Choose Steel-Cut or Rolled Oats
Opt for less processed oats like steel-cut or rolled oats, which take longer to digest compared to instant oats.
Limit Portion Size
Consider reducing the portion size of oats to control the amount of carbohydrates consumed in one sitting.
Pair with Fiber-Rich Foods
Include high-fiber fruits such as berries or apples, which can help in slowing sugar absorption.
Consider Adding Cinnamon
Sprinkle cinnamon on your oats as it may help in stabilizing blood sugar levels.

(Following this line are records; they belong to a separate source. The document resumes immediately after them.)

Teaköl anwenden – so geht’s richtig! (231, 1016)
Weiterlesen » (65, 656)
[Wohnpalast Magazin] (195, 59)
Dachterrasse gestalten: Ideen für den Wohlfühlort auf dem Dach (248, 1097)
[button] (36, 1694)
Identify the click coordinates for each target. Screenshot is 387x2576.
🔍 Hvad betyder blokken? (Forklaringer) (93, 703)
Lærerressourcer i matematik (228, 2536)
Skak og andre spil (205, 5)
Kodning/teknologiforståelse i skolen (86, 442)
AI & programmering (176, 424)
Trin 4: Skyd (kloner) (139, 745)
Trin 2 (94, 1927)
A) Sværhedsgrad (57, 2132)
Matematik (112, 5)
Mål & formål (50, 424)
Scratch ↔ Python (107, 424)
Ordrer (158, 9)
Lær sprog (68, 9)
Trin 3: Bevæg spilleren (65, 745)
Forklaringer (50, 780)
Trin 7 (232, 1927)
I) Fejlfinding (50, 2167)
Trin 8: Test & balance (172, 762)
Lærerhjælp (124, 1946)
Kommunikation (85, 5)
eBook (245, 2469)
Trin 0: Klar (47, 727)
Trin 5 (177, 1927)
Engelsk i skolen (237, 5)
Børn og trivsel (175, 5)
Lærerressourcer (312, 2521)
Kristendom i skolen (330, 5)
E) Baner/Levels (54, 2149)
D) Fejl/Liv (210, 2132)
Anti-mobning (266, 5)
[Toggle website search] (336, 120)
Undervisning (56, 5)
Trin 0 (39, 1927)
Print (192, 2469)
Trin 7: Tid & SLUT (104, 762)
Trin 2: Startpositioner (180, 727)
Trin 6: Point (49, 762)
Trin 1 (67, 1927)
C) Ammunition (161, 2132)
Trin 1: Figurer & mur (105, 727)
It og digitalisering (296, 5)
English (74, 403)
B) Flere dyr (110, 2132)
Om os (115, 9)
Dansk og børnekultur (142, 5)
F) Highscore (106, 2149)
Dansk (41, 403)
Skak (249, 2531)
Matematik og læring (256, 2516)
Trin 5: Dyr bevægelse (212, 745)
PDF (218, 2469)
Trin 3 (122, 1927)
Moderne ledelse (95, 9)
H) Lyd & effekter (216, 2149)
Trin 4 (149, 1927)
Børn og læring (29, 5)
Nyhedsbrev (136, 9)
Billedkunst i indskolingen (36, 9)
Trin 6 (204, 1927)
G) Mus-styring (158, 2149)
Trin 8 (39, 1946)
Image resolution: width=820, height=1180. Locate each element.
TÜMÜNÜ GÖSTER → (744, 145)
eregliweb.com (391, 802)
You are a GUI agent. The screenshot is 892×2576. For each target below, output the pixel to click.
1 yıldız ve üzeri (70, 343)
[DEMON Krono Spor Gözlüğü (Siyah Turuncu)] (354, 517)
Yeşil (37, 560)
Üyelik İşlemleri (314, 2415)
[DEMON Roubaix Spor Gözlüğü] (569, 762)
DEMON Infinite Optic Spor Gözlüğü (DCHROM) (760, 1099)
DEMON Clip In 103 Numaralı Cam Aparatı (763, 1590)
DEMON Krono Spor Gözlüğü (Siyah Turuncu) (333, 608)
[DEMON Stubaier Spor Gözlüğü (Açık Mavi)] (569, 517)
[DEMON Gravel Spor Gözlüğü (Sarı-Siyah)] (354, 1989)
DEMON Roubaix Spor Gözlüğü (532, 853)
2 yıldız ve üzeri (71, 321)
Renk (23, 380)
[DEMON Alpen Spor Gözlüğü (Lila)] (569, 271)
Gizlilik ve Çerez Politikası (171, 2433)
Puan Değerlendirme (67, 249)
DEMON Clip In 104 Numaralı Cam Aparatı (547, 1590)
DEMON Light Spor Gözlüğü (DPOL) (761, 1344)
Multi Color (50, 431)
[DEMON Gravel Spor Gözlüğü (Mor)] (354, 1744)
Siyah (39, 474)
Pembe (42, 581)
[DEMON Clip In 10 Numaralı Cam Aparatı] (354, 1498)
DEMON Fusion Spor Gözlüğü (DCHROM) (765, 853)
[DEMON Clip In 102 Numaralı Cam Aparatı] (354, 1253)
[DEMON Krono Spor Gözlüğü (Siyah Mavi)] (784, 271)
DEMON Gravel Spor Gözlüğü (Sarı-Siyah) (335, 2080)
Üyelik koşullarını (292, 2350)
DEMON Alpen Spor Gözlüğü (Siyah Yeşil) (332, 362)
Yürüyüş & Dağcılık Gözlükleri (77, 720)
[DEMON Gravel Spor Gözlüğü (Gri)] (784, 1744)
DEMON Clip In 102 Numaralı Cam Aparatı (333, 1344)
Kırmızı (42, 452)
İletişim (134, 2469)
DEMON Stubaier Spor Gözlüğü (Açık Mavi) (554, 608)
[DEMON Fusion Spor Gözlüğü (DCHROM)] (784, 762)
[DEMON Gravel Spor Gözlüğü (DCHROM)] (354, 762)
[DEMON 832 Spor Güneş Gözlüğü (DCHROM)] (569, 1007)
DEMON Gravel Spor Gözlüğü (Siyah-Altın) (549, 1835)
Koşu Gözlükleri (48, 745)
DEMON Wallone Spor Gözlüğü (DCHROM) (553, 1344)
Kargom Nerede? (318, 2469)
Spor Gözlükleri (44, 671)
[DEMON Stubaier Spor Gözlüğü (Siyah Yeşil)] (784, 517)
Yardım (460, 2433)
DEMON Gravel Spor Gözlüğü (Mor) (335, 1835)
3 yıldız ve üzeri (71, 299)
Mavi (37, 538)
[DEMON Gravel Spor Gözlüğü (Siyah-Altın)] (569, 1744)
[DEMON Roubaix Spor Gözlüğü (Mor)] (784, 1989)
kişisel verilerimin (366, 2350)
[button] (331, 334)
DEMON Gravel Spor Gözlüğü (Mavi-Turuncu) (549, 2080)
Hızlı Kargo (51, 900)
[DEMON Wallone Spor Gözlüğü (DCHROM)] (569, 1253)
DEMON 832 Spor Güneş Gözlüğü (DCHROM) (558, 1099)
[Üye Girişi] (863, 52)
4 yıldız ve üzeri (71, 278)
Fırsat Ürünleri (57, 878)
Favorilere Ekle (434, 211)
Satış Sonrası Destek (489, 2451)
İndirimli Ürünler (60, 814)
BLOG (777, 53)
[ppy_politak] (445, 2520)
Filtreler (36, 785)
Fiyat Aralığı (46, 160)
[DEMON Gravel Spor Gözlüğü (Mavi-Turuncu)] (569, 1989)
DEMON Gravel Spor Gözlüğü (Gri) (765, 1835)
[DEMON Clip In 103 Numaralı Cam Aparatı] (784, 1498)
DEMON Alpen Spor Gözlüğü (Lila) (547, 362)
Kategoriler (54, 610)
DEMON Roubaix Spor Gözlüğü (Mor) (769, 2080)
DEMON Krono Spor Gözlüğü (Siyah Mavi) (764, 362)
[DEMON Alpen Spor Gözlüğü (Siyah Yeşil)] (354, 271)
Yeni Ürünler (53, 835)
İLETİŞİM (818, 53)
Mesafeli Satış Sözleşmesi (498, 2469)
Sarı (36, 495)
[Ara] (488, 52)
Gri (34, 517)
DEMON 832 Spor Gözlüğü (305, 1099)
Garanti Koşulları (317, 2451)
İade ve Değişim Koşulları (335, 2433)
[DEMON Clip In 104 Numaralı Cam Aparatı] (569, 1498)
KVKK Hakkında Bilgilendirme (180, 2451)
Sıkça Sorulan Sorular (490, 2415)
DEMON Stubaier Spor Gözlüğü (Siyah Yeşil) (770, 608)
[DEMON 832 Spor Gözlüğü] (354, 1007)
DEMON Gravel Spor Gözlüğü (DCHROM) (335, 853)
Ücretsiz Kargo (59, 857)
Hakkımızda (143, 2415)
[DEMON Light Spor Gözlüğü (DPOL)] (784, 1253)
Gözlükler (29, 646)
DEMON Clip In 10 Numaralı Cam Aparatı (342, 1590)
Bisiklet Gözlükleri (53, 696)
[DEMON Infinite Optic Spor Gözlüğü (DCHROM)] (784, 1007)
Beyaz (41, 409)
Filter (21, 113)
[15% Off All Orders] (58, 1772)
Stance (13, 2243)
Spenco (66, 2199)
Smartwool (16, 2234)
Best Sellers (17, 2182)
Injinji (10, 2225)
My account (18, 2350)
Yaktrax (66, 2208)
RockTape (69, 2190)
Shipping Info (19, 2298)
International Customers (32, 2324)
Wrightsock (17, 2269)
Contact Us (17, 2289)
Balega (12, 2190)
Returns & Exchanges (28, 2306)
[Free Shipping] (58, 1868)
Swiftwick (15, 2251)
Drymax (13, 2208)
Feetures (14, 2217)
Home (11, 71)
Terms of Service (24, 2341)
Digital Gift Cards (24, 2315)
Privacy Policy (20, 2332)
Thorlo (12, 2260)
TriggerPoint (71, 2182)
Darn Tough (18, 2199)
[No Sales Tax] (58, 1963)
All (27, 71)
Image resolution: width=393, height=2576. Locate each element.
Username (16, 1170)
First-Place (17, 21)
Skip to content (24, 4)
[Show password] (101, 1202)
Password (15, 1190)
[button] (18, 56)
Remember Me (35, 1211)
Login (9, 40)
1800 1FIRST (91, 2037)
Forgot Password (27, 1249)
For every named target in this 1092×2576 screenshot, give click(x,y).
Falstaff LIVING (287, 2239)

Drink Water with Your Meal
Stay hydrated by drinking water with your meal, which can aid in better digestion and metabolism.
Avoid Added Sugars
Steer clear of adding sugars or sweeteners to your oats. Instead, use natural sweeteners like a small amount of stevia or monk fruit.
Include a Vinegar-Based Dressing
If having oats as part of a larger meal, consider a side salad with a vinegar-based dressing, which can impact blood sugar levels positively.
Monitor Meal Timing
Eat your oats as part of a balanced meal rather than on an empty stomach to minimize spikes in blood sugar.